Мария-де-Регла, жившая теперь на улице Сан-Игнасио, выходила из дому рано утром и отправлялась на поиски места. Выбрав какой-нибудь дом с виду богаче других, она стучала в дверь, передавала через слугу свою бумагу хозяйке и в ожидании ответа присаживалась отдохнуть на пороге. Ответ неизменно бывал один и тот же: хозяйка велела сказать, что служанок у нее достаточно и в наемных она не нуждается. Мария-де-Регла не подозревала, что в силу какой-то своеобразной идиосинкразии хозяева, да и сами рабы, косо смотрели на негра, нанимавшегося служить чужим господам, и только после многократных отказов и разочарований женщина начала догадываться о причине своих неудач. Впрочем, она и не питала больших надежд на то, что кто-нибудь наймет или купит ее, и не слишком стремилась к этому; более того, мысль об успешном исходе ее хлопот внушала ей едва ли не страх, ибо и та и другая возможность представлялась теперь Марии величайшим из всех несчастий, какие только могли с нею случиться.
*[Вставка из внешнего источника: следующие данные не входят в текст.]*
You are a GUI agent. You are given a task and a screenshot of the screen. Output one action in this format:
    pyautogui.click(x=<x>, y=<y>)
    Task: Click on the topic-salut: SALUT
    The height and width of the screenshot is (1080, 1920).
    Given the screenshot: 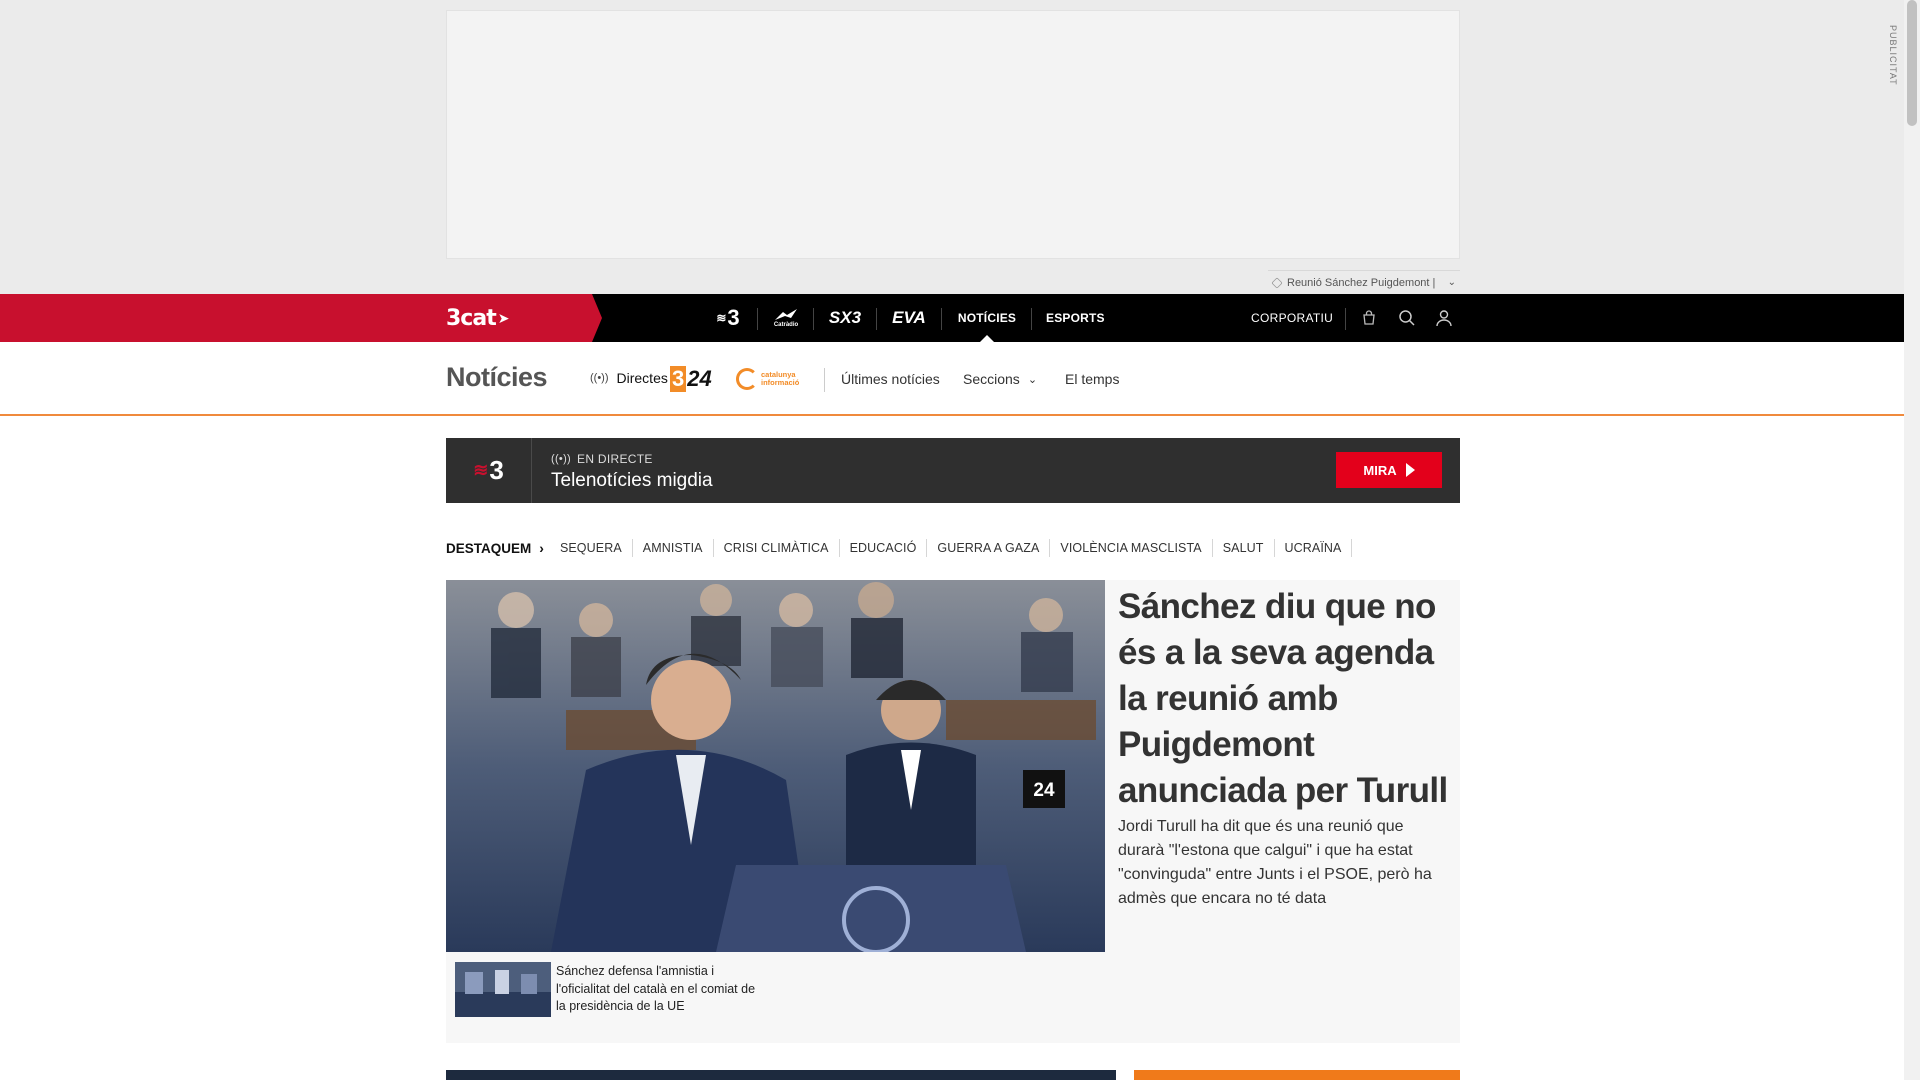 What is the action you would take?
    pyautogui.click(x=1244, y=548)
Если бы она принадлежала к числу женщин, чье лицо мгновенно выдает любое душевное движение, тогда даже самый близорукий человек заметил бы, что всякий раз, когда ей приходилось доставать из-за корсажа «бумагу», чтобы вручить ее слуге, открывавшему дверь, щеки ее заливала густая краска стыда.
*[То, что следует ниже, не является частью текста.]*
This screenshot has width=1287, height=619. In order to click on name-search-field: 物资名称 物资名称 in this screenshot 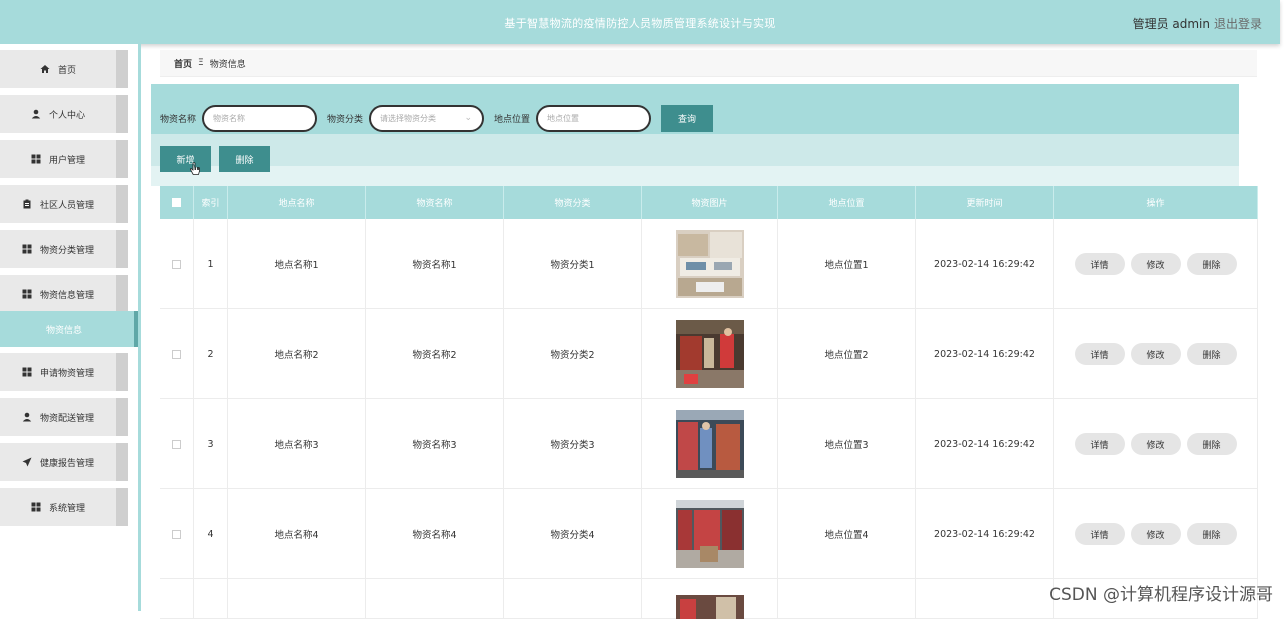, I will do `click(239, 118)`.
Ее единственное желание и надежда, единственная цель, к которой она стремилась всею душой и ради которой добивалась разрешения возвратиться в Гавану, заключалась в том, чтобы разыскать Дионисио и, если он был еще жив, соединить с ним свою судьбу, если же умер — покончить с собою. Вот почему, получив обратно свою «бумагу» и выслушивая сухое и категорическое «нет», она не только не огорчалась, но испытывала даже нечто похожее на тайную радость. А между тем срок, обозначенный в «бумаге», был не только короток, но и строго ограничен. Она уже несколько дней потратила на бесплодные хождения по городу. Если за остающееся время она не сможет устроиться на место или найти себе новых хозяев, как поступит с нею тогда госпожа? Кому-кому, а Марии-де-Регла хорошо был известен крутой нрав доньи Росы и ее суровое обращение со своими рабами. В один из этих тревожных дней дочь Марии Долорес передала матери содержание разговора, только что происшедшего между доньей Росой и Тондой, чье имя и подвиги были у всех на устах. И, охваченная страхом потерять горячо любимого мужа, Мария-де-Регла решилась посвятить время, оставшееся ей до рокового дня, когда истекал срок «бумаги», розыскам Дионисио, который теперь один наполнял смыслом ее существование.